> _RECORD EXTRACTS_
○ ○ ○

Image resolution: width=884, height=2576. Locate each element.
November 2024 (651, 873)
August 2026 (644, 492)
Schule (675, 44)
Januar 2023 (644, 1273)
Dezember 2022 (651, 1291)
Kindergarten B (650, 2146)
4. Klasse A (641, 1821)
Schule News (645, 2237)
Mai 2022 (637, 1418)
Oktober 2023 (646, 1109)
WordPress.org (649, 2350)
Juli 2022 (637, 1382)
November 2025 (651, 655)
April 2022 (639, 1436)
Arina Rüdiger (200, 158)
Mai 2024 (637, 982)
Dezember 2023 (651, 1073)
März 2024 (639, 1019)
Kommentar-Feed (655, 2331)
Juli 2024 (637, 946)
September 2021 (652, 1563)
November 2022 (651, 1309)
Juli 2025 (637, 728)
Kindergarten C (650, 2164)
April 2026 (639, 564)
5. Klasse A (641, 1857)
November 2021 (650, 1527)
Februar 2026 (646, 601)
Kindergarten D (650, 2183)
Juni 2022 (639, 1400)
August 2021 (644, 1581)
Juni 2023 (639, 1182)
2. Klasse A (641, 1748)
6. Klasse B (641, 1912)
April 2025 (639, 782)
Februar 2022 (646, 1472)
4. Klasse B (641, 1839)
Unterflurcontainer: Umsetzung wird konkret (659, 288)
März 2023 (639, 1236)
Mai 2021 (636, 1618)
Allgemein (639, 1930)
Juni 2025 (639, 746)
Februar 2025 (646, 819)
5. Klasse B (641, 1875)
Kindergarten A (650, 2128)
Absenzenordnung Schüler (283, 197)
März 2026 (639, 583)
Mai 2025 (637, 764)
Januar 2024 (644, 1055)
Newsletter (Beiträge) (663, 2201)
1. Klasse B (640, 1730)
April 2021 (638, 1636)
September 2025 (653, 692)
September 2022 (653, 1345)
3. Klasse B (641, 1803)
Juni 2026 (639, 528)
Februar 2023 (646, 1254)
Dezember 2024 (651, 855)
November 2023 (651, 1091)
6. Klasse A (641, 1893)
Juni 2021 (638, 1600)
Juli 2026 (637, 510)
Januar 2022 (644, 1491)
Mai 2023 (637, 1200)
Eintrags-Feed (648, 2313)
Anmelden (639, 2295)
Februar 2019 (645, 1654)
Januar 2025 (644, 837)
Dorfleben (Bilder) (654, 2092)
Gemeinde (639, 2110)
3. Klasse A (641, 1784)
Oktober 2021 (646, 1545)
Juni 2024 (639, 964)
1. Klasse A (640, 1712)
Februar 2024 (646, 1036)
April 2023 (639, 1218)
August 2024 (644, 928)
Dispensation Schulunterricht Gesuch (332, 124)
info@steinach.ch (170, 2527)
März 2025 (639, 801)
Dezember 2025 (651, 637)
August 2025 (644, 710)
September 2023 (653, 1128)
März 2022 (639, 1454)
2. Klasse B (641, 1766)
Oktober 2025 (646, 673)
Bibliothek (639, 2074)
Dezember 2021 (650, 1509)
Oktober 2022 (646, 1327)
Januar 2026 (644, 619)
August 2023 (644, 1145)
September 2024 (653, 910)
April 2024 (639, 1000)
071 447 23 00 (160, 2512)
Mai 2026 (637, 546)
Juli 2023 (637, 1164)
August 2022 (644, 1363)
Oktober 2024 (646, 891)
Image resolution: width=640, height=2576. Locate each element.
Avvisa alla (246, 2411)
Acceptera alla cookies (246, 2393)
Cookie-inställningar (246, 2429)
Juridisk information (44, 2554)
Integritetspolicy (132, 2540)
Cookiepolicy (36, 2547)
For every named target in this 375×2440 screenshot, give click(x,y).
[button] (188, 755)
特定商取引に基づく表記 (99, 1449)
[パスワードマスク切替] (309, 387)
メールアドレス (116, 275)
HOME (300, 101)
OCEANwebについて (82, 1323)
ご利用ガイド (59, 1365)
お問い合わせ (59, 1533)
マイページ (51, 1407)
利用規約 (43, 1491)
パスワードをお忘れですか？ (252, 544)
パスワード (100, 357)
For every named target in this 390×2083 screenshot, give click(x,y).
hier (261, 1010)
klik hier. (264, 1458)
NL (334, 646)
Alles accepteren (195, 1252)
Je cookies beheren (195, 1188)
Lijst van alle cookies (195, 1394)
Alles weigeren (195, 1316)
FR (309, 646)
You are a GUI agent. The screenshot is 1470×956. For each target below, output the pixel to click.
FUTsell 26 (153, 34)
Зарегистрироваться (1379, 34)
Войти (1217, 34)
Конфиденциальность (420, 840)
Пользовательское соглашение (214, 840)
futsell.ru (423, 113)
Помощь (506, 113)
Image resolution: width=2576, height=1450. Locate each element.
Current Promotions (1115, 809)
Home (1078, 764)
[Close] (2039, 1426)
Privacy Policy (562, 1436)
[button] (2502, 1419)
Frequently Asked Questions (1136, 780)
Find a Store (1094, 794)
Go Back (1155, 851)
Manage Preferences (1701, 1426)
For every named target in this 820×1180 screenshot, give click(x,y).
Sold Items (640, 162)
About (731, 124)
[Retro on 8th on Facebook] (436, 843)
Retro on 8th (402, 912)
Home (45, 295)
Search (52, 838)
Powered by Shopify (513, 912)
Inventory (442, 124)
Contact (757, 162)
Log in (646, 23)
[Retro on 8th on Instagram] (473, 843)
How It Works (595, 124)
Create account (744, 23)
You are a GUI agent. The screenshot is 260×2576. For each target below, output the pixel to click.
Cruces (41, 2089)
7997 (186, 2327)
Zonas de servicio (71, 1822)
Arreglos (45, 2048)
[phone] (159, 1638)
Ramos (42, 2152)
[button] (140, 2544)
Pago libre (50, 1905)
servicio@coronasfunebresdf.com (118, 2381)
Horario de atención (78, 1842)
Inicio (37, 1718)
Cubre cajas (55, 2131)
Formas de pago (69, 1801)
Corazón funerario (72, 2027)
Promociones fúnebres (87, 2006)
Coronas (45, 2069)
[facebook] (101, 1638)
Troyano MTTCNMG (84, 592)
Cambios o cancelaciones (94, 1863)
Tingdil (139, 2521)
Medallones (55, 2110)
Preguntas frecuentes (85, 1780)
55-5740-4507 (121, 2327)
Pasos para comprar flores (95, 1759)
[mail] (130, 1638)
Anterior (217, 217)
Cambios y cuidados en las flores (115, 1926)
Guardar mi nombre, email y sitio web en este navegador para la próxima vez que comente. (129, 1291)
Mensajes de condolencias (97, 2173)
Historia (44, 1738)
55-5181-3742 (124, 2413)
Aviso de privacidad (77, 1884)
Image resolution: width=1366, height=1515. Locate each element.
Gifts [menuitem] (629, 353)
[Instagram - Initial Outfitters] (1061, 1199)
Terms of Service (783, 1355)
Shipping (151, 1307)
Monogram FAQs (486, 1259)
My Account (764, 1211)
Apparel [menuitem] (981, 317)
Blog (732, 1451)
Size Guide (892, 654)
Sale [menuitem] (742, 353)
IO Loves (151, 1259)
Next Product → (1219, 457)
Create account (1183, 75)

○ ○ ○

> _TASK_
Return word for word the line with "Image resolution: width=1366, height=1515." and every line after it through the end of the records above.

> _TASK OUTPUT_
Image resolution: width=1366, height=1515. Locate each element.
Gifts [menuitem] (629, 353)
[Instagram - Initial Outfitters] (1061, 1199)
Terms of Service (783, 1355)
Shipping (151, 1307)
Monogram FAQs (486, 1259)
My Account (764, 1211)
Apparel [menuitem] (981, 317)
Blog (732, 1451)
Size Guide (892, 654)
Sale [menuitem] (742, 353)
IO Loves (151, 1259)
Next Product → (1219, 457)
Create account (1183, 75)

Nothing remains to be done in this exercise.